Use ROLLUP to accelerate parallel queries - PolarDB

A standard GROUP BY query returns one aggregated row per group. To get subtotals at higher levels—such as the total across all products within a country, or the grand total across all years—you must run separate queries or aggregate the results manually. ROLLUP eliminates this by computing all hierarchical subtotals in a single query. When combined with PolarDB's parallel query feature, ROLLUP distributes aggregation work across multiple threads, significantly reducing query time on large datasets.

Prerequisites

Before you begin, ensure that you have:

A PolarDB for MySQL 8.0 cluster with revision version 8.0.1.1.0 or later

To check your cluster's version, see Query the engine cluster.

How it works

ROLLUP extends GROUP BY to generate all higher-level subtotals in the same result set. Add WITH ROLLUP after the columns in your GROUP BY clause:

SELECT year, country, product, SUM(profit) AS profit
FROM sales
GROUP BY year, country, product WITH ROLLUP;

ROLLUP computes subtotals from right to left through the grouping columns. For GROUP BY year, country, product WITH ROLLUP, the query produces four levels of aggregation:

Level	Effective grouping	What the row represents
1	`year, country, product`	Profit per product
2	`year, country`	Profit per country (all products combined)
3	`year`	Profit per year (all countries and products combined)
4	(none)	Grand total

Benefits

Using ROLLUP instead of multiple separate queries provides the following advantages:

Simpler queries: A single statement replaces multiple GROUP BY queries at different granularities.
Reduced client load: The server computes all aggregations and the client reads the data only once, reducing processing overhead and network traffic.
Parallel execution: PolarDB distributes aggregation work across multiple threads when ROLLUP is combined with parallel queries, significantly improving performance on large datasets.
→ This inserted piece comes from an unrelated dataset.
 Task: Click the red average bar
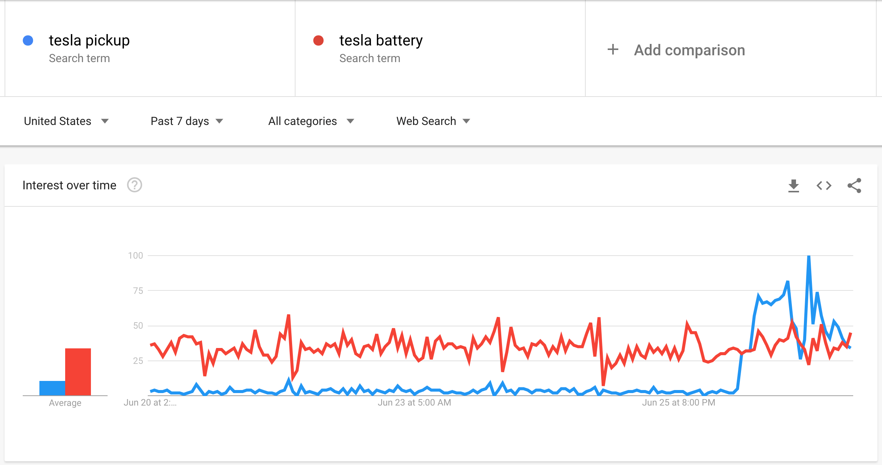pos(78,372)
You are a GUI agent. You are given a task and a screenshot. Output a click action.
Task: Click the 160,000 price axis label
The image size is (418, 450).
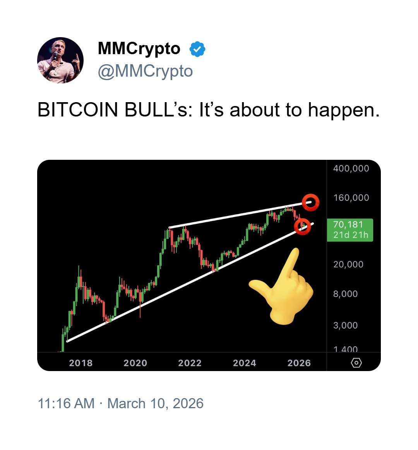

Performance with parallel queries

PolarDB accelerates ROLLUP queries by distributing aggregation work across multiple threads. The following TPC Benchmark H (TPC-H) Q1 query, modified to include WITH ROLLUP, demonstrates the improvement:

Note

The TPC-H implementation in this topic is based on TPC-H benchmarking. These test results cannot be compared with published TPC-H benchmark results because the tests do not meet all TPC-H requirements.

SELECT
    l_returnflag,
    l_linestatus,
    sum(l_quantity) AS sum_qty,
    sum(l_extendedprice) AS sum_base_price,
    sum(l_extendedprice * (1 - l_discount)) AS sum_disc_price,
    sum(l_extendedprice * (1 - l_discount) * (1 + l_tax)) AS sum_charge,
    avg(l_quantity) AS avg_qty,
    avg(l_extendedprice) AS avg_price,
    avg(l_discount) AS avg_disc,
    count(*) AS count_order
FROM
    lineitem
WHERE
    l_shipdate <= date_sub('1998-12-01', interval ':1' day)
GROUP BY
    l_returnflag,
    l_linestatus
WITH ROLLUP
ORDER BY
    l_returnflag,
    l_linestatus;

Results:

Without parallel queries: 318.73 seconds
With parallel queries: 22.30 seconds—more than 14x faster